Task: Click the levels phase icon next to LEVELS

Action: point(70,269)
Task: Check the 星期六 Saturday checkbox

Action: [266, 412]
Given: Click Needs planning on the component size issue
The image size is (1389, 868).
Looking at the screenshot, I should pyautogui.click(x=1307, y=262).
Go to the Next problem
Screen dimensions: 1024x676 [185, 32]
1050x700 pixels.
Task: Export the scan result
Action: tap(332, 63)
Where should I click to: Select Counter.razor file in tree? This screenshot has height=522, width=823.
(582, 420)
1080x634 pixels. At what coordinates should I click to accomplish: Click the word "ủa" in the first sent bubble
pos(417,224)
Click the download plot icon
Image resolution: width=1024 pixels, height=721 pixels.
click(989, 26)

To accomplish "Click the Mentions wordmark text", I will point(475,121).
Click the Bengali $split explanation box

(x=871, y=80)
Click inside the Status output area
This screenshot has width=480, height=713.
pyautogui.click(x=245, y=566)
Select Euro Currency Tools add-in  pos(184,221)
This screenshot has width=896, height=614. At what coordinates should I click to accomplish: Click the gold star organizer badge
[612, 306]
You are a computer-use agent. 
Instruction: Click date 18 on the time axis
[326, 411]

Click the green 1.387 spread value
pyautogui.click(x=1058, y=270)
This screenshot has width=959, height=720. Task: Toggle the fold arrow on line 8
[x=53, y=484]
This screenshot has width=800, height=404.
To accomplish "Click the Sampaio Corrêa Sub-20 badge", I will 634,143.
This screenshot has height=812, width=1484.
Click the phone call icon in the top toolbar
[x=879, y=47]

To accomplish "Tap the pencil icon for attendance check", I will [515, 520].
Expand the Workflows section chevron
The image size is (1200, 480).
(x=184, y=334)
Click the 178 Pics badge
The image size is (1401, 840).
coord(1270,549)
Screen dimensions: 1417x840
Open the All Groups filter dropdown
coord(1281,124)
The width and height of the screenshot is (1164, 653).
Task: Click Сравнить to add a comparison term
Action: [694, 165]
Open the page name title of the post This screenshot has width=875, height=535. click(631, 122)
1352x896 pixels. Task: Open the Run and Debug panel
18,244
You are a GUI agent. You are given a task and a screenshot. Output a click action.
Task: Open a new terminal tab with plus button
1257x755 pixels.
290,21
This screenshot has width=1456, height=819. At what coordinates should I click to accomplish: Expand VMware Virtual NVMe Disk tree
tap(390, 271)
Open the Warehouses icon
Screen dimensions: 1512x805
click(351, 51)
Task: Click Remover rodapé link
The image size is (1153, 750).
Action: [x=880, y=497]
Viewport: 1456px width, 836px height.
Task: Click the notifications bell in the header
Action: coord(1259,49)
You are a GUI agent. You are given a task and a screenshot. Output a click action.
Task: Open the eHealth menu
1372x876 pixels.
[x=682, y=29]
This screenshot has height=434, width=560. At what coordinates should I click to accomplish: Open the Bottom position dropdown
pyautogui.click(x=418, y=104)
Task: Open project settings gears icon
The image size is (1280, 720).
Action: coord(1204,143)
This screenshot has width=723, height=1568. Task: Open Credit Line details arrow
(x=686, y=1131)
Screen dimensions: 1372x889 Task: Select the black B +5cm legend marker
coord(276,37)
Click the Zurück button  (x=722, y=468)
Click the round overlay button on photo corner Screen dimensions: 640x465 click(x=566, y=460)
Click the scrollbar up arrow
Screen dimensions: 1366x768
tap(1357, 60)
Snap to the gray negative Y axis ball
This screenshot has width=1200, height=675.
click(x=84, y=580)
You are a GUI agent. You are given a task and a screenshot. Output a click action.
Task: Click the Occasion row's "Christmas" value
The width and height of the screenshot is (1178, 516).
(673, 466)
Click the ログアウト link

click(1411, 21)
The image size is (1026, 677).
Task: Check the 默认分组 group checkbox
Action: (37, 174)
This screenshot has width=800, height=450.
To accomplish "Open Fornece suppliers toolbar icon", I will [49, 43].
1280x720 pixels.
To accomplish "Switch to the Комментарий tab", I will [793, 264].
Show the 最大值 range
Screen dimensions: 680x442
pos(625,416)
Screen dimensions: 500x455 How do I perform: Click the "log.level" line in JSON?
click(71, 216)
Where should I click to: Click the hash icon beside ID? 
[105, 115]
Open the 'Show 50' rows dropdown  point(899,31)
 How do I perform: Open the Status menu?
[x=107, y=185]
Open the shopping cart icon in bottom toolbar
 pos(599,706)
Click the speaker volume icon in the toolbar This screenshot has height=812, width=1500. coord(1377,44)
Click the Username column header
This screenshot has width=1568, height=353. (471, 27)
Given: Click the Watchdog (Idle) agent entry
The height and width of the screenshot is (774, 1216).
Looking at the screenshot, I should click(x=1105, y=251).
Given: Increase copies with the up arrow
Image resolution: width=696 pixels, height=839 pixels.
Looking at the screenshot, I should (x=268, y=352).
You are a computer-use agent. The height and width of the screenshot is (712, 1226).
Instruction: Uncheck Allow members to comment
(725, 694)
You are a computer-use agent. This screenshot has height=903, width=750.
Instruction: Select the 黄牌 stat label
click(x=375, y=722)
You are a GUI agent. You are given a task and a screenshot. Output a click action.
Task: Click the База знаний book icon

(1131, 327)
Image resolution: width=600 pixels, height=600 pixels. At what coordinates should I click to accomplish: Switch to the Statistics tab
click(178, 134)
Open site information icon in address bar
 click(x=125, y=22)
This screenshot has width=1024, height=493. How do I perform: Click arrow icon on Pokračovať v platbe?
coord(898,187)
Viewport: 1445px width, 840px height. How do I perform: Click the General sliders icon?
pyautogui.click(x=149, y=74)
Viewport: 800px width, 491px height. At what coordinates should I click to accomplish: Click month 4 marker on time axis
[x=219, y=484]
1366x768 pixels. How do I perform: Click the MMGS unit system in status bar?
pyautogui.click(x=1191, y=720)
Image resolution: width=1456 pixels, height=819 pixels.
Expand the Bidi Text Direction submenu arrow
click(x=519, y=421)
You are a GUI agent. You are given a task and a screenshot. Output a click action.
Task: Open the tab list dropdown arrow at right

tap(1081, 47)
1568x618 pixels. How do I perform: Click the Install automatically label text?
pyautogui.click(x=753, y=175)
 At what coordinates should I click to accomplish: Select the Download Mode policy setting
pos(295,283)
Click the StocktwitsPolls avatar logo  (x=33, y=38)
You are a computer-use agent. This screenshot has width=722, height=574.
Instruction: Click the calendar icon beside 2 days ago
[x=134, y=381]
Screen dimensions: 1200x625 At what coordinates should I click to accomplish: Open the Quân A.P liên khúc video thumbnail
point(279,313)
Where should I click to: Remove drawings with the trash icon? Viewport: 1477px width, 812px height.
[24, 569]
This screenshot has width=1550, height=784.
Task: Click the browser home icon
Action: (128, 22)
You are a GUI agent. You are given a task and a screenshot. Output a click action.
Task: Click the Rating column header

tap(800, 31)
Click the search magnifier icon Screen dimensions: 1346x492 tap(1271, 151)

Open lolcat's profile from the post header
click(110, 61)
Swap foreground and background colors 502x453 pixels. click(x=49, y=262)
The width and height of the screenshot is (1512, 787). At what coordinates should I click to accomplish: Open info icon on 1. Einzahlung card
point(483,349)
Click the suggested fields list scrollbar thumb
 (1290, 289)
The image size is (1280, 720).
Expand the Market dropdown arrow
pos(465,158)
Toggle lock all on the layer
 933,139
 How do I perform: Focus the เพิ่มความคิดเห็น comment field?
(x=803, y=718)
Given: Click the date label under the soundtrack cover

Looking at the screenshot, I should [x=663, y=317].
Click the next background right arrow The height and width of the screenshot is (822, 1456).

**Required task**:
Please output these records again line for line, with nothing changed, left out or added.

**Answer for the task**:
Task: Click the levels phase icon next to LEVELS

Action: point(70,269)
Task: Check the 星期六 Saturday checkbox

Action: [266, 412]
Given: Click Needs planning on the component size issue
The image size is (1389, 868).
Looking at the screenshot, I should pyautogui.click(x=1307, y=262).
Go to the Next problem
Screen dimensions: 1024x676 [185, 32]
1050x700 pixels.
Task: Export the scan result
Action: tap(332, 63)
Where should I click to: Select Counter.razor file in tree? This screenshot has height=522, width=823.
(582, 420)
1080x634 pixels. At what coordinates should I click to accomplish: Click the word "ủa" in the first sent bubble
pos(417,224)
Click the download plot icon
Image resolution: width=1024 pixels, height=721 pixels.
click(989, 26)

To accomplish "Click the Mentions wordmark text", I will point(475,121).
Click the Bengali $split explanation box

(x=871, y=80)
Click inside the Status output area
This screenshot has width=480, height=713.
pyautogui.click(x=245, y=566)
Select Euro Currency Tools add-in  pos(184,221)
This screenshot has width=896, height=614. At what coordinates should I click to accomplish: Click the gold star organizer badge
[612, 306]
You are a computer-use agent. 
Instruction: Click date 18 on the time axis
[326, 411]

Click the green 1.387 spread value
pyautogui.click(x=1058, y=270)
This screenshot has width=959, height=720. Task: Toggle the fold arrow on line 8
[x=53, y=484]
This screenshot has width=800, height=404.
To accomplish "Click the Sampaio Corrêa Sub-20 badge", I will 634,143.
This screenshot has height=812, width=1484.
Click the phone call icon in the top toolbar
[x=879, y=47]

To accomplish "Tap the pencil icon for attendance check", I will [515, 520].
Expand the Workflows section chevron
The image size is (1200, 480).
(x=184, y=334)
Click the 178 Pics badge
The image size is (1401, 840).
coord(1270,549)
Screen dimensions: 1417x840
Open the All Groups filter dropdown
coord(1281,124)
The width and height of the screenshot is (1164, 653).
Task: Click Сравнить to add a comparison term
Action: [694, 165]
Open the page name title of the post This screenshot has width=875, height=535. click(631, 122)
1352x896 pixels. Task: Open the Run and Debug panel
18,244
You are a GUI agent. You are given a task and a screenshot. Output a click action.
Task: Open a new terminal tab with plus button
1257x755 pixels.
290,21
This screenshot has width=1456, height=819. At what coordinates should I click to accomplish: Expand VMware Virtual NVMe Disk tree
tap(390, 271)
Open the Warehouses icon
Screen dimensions: 1512x805
click(351, 51)
Task: Click Remover rodapé link
The image size is (1153, 750).
Action: [x=880, y=497]
Viewport: 1456px width, 836px height.
Task: Click the notifications bell in the header
Action: coord(1259,49)
You are a GUI agent. You are given a task and a screenshot. Output a click action.
Task: Open the eHealth menu
1372x876 pixels.
[x=682, y=29]
This screenshot has height=434, width=560. At what coordinates should I click to accomplish: Open the Bottom position dropdown
pyautogui.click(x=418, y=104)
Task: Open project settings gears icon
The image size is (1280, 720).
Action: coord(1204,143)
This screenshot has width=723, height=1568. Task: Open Credit Line details arrow
(x=686, y=1131)
Screen dimensions: 1372x889 Task: Select the black B +5cm legend marker
coord(276,37)
Click the Zurück button  (x=722, y=468)
Click the round overlay button on photo corner Screen dimensions: 640x465 click(x=566, y=460)
Click the scrollbar up arrow
Screen dimensions: 1366x768
tap(1357, 60)
Snap to the gray negative Y axis ball
This screenshot has width=1200, height=675.
click(x=84, y=580)
You are a GUI agent. You are given a task and a screenshot. Output a click action.
Task: Click the Occasion row's "Christmas" value
The width and height of the screenshot is (1178, 516).
(673, 466)
Click the ログアウト link

click(1411, 21)
The image size is (1026, 677).
Task: Check the 默认分组 group checkbox
Action: (37, 174)
This screenshot has width=800, height=450.
To accomplish "Open Fornece suppliers toolbar icon", I will [49, 43].
1280x720 pixels.
To accomplish "Switch to the Комментарий tab", I will [793, 264].
Show the 最大值 range
Screen dimensions: 680x442
pos(625,416)
Screen dimensions: 500x455 How do I perform: Click the "log.level" line in JSON?
click(71, 216)
Where should I click to: Click the hash icon beside ID? 
[105, 115]
Open the 'Show 50' rows dropdown  point(899,31)
 How do I perform: Open the Status menu?
[x=107, y=185]
Open the shopping cart icon in bottom toolbar
 pos(599,706)
Click the speaker volume icon in the toolbar This screenshot has height=812, width=1500. coord(1377,44)
Click the Username column header
This screenshot has width=1568, height=353. (471, 27)
Given: Click the Watchdog (Idle) agent entry
The height and width of the screenshot is (774, 1216).
Looking at the screenshot, I should click(x=1105, y=251).
Given: Increase copies with the up arrow
Image resolution: width=696 pixels, height=839 pixels.
Looking at the screenshot, I should (x=268, y=352).
You are a computer-use agent. The height and width of the screenshot is (712, 1226).
Instruction: Uncheck Allow members to comment
(725, 694)
You are a computer-use agent. This screenshot has height=903, width=750.
Instruction: Select the 黄牌 stat label
click(x=375, y=722)
You are a GUI agent. You are given a task and a screenshot. Output a click action.
Task: Click the База знаний book icon

(1131, 327)
Image resolution: width=600 pixels, height=600 pixels. At what coordinates should I click to accomplish: Switch to the Statistics tab
click(178, 134)
Open site information icon in address bar
 click(x=125, y=22)
This screenshot has width=1024, height=493. How do I perform: Click arrow icon on Pokračovať v platbe?
coord(898,187)
Viewport: 1445px width, 840px height. How do I perform: Click the General sliders icon?
pyautogui.click(x=149, y=74)
Viewport: 800px width, 491px height. At what coordinates should I click to accomplish: Click month 4 marker on time axis
[x=219, y=484]
1366x768 pixels. How do I perform: Click the MMGS unit system in status bar?
pyautogui.click(x=1191, y=720)
Image resolution: width=1456 pixels, height=819 pixels.
Expand the Bidi Text Direction submenu arrow
click(x=519, y=421)
You are a GUI agent. You are given a task and a screenshot. Output a click action.
Task: Open the tab list dropdown arrow at right

tap(1081, 47)
1568x618 pixels. How do I perform: Click the Install automatically label text?
pyautogui.click(x=753, y=175)
 At what coordinates should I click to accomplish: Select the Download Mode policy setting
pos(295,283)
Click the StocktwitsPolls avatar logo  (x=33, y=38)
You are a computer-use agent. This screenshot has width=722, height=574.
Instruction: Click the calendar icon beside 2 days ago
[x=134, y=381]
Screen dimensions: 1200x625 At what coordinates should I click to accomplish: Open the Quân A.P liên khúc video thumbnail
point(279,313)
Where should I click to: Remove drawings with the trash icon? Viewport: 1477px width, 812px height.
[24, 569]
This screenshot has width=1550, height=784.
Task: Click the browser home icon
Action: (128, 22)
You are a GUI agent. You are given a task and a screenshot. Output a click action.
Task: Click the Rating column header

tap(800, 31)
Click the search magnifier icon Screen dimensions: 1346x492 tap(1271, 151)

Open lolcat's profile from the post header
click(110, 61)
Swap foreground and background colors 502x453 pixels. click(x=49, y=262)
The width and height of the screenshot is (1512, 787). At what coordinates should I click to accomplish: Open info icon on 1. Einzahlung card
point(483,349)
Click the suggested fields list scrollbar thumb
 (1290, 289)
The image size is (1280, 720).
Expand the Market dropdown arrow
pos(465,158)
Toggle lock all on the layer
 933,139
 How do I perform: Focus the เพิ่มความคิดเห็น comment field?
(x=803, y=718)
Given: Click the date label under the soundtrack cover

Looking at the screenshot, I should [x=663, y=317].
Click the next background right arrow The height and width of the screenshot is (822, 1456).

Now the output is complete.